### PROBLEM TO WORK ON
The full data, repeated exactly, is the only answer needed.

Stored data entries:

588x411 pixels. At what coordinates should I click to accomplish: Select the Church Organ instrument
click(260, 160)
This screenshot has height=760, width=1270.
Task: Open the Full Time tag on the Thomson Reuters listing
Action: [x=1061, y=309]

### RESPONSE AREA
588x411 pixels. At what coordinates should I click to accomplish: Select the Church Organ instrument
click(260, 160)
This screenshot has height=760, width=1270.
Task: Open the Full Time tag on the Thomson Reuters listing
Action: [x=1061, y=309]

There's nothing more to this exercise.